Gallup released their January 2013 poll that was conducted almost immediately after the December 2012 Sandy Hook school shooting, which no doubt led to reactionary views driven by the president’s exploit children-as-a-backdrop campaign.
As far as issue satisfaction as a whole, Americans’ satisfaction with gun laws ranks near the middle of a list of 19 issues measured in Gallup’s 2014 update of its annual Mood of the Nation survey. The highest levels of satisfaction came from the nation’s military strength, despite it’s weaker condition in reality, and the nation’s ability to deal with terrorism, despite Benghazi and failed Middle East policy.
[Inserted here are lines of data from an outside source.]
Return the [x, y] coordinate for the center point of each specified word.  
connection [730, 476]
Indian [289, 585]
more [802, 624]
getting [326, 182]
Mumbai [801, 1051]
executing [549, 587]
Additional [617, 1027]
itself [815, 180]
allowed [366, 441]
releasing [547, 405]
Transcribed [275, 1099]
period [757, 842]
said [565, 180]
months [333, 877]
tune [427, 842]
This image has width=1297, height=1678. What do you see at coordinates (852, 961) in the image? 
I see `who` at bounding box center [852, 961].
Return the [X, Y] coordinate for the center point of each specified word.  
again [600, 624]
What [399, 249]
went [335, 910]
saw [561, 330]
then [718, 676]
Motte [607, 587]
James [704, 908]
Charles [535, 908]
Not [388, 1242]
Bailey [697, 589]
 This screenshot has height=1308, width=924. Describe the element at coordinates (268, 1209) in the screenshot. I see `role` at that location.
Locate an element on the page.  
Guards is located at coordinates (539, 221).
On the other end of the spectrum, the lowest levels of satisfaction were found with poverty and homelessness, along with the state of the nation’s economy.
The stark change marks a reversal in Americans’ views on gun laws this year. Typically, those who are dissatisfied have historically leaned heavily in favor of wanting stricter gun laws, not less strict laws. But this year is different, and may reflect an overall shift toward the right in Americans’ views on the issues per state.
Gallup recently released a party ID by state measurement, which found a continuing erosion in the once-heavy advantage enjoyed by the Democratic Party over the Republican Party.